The opportunity lay in establishing cohesive narrative ownership and strengthening cross-agency coordination. Senior leaders benefited from targeted support to communicate with clarity, take informed strategic risks, and build public trust in an environment where every message carried weight and impact.
The Approach
At the City and County of San Francisco, I served as a strategic partner to executive leadership, translating complex civic priorities into public narratives that built trust, aligned departments, and informed policy development. I equipped department heads and public officials with the tools to communicate effectively, creating messaging systems that balanced transparency with clarity, so that information served both the mission and the audience.
By integrating frameworks like Maxine Harris and Roger Fallot’s Trauma-Informed Systems of Care and Dr. Joy DeGruy’s Post-Traumatic Slave Syndrome, I guided leaders in adopting communication methods rooted in psychological safety, cultural responsiveness, and equity. Through cross-agency collaboration and leadership coaching, I introduced narrative structures that empowered executives to make confident, values-based decisions under pressure. Whether advising on mayoral transitions, citywide health equity initiatives such as the Black Infant Health Program, or critical infrastructure projects, I focused on transforming public service messaging into public understanding that emphasizes strategy, empathy, and measurable civic impact.
The Impact
By positioning executive communication as a driver of public trust and operational clarity, my work helped shift how San Francisco’s leadership engaged with communities, coalitions, and crises. I played a key role in amplifying initiatives such as the Black Infant Health Program, reshaping outreach to center culturally responsive messaging for historically underserved Black mothers. This included integrating Dr. Joy DeGruy’s Post-Traumatic Slave Syndrome framework, highlighting intergenerational trauma and resilience to design communications that honored lived experience while advancing maternal health equity.

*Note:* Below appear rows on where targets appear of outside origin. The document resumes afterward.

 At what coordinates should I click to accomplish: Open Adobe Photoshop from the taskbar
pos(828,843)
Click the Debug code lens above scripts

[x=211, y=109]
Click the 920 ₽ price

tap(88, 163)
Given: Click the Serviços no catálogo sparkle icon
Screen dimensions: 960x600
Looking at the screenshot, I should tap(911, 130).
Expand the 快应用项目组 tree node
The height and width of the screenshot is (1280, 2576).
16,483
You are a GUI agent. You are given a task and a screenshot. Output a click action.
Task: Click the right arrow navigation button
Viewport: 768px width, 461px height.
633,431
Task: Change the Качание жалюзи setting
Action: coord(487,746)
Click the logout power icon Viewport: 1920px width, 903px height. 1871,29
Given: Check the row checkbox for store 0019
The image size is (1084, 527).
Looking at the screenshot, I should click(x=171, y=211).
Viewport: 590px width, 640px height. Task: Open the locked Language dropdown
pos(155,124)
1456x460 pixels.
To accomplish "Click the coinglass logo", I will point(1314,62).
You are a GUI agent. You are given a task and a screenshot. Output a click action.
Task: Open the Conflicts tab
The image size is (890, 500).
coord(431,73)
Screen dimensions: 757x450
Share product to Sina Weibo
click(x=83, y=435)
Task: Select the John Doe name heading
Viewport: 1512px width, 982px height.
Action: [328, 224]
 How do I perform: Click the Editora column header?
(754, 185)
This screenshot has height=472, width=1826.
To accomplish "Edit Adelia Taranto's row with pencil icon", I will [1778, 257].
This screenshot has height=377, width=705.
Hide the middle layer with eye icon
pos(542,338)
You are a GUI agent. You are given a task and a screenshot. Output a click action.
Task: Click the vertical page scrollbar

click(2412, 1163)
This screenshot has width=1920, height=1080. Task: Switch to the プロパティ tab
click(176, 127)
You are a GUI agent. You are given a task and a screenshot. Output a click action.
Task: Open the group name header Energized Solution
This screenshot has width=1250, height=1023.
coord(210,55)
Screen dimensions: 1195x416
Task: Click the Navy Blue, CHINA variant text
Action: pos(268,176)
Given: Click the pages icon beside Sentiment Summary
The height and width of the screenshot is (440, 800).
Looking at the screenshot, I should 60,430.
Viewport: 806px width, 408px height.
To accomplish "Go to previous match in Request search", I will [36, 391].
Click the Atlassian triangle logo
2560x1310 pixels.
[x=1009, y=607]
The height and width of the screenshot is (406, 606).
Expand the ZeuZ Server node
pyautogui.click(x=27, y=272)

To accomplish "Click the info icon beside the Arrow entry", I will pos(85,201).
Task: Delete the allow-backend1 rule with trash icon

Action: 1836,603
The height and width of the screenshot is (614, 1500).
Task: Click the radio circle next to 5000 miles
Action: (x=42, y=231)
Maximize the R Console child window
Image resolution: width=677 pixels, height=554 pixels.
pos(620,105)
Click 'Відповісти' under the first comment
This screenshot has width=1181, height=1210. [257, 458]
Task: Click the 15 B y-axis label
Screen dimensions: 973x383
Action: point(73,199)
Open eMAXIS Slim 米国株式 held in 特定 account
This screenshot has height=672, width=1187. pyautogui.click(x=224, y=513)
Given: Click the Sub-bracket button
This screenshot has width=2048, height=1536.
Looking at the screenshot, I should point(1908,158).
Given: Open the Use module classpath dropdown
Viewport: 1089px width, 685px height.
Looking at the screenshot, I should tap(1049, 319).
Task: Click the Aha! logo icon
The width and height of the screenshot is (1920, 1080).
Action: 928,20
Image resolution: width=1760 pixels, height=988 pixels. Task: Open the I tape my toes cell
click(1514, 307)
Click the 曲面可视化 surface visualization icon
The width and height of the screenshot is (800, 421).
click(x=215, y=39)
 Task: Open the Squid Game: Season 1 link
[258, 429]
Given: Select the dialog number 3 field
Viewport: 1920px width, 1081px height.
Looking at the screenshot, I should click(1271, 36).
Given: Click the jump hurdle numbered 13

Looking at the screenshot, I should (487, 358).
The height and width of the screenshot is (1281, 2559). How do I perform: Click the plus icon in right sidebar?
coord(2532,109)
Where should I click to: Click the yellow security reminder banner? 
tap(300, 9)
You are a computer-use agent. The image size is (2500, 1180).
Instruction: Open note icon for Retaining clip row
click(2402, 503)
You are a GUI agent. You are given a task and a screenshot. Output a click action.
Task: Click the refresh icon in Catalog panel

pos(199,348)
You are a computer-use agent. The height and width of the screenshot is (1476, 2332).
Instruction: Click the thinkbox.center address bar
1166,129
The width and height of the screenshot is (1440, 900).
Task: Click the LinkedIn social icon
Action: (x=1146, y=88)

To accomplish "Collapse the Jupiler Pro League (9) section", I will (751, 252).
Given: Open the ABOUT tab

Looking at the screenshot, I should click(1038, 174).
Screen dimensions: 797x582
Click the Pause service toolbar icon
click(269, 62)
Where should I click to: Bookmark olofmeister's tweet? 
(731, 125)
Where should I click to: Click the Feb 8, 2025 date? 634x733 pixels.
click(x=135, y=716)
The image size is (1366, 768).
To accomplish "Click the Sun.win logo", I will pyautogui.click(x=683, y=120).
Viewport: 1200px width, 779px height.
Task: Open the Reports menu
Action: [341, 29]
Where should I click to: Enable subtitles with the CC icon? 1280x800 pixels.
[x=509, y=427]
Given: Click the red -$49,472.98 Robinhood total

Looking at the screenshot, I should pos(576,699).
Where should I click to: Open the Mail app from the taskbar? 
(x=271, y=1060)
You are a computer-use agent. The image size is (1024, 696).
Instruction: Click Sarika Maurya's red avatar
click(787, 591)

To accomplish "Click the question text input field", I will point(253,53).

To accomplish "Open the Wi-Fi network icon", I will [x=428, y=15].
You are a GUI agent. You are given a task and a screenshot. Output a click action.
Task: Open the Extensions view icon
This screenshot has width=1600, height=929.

Additionally, I contributed to the Trauma-Informed Systems of Care initiative, rooted in the foundational work of Maxine Harris and Roger Fallot, which guided the internal reframing of citywide narratives to center on psychological safety, self-regulation, and organizational responsiveness. The reframing directly resulted in a 130% increase in interdepartmental process efficiency across public health and workforce teams, demonstrating the operational power of trauma-informed communications.
I also led communications strategy bridging San Francisco’s technology divide, partnering with internal IT leaders and external coalitions to launch scalable digital inclusion efforts during critical service transitions. From managing citywide moments of change, such as mayoral leadership transitions following the passing of Ed Lee, to advising on statements that upheld civic values in high-stakes environments, my work consistently reinforced San Francisco’s ability to lead with transparency, cultural humility, and precision. These efforts laid a foundation for more coordinated, human-centered public service communications at a time when public understanding was as critical as policy itself.